ASSIGNMENT –
Lines that include the string "checkbox" are the ones to copy from the entries below.

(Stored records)
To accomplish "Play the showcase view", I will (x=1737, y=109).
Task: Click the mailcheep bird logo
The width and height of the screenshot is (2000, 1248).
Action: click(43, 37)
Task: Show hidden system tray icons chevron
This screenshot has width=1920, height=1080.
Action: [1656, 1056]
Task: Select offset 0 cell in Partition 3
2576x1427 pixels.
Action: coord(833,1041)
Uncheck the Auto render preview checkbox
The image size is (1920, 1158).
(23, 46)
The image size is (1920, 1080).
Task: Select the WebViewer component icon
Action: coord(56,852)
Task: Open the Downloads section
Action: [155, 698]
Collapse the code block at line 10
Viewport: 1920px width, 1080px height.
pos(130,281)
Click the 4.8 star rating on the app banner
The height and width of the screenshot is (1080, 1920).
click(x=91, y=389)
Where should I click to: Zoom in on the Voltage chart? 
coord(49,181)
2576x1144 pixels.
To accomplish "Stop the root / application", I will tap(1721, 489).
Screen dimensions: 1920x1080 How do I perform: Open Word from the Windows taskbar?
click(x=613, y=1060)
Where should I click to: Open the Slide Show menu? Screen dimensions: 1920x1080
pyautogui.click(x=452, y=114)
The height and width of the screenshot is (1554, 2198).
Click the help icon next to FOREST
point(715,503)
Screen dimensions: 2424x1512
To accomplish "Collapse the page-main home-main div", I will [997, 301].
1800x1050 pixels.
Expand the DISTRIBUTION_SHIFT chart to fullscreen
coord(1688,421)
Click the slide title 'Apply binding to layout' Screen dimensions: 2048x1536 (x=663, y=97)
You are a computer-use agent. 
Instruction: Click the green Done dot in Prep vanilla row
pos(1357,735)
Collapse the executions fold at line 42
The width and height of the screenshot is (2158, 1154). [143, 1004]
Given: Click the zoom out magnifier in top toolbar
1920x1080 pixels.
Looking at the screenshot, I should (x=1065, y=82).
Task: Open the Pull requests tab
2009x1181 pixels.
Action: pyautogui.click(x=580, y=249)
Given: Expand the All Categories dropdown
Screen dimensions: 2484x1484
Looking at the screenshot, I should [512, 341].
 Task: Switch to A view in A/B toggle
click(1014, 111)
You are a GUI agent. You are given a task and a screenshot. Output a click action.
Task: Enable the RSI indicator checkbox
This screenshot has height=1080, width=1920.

REPLY –
Uncheck the Auto render preview checkbox
Task: Enable the RSI indicator checkbox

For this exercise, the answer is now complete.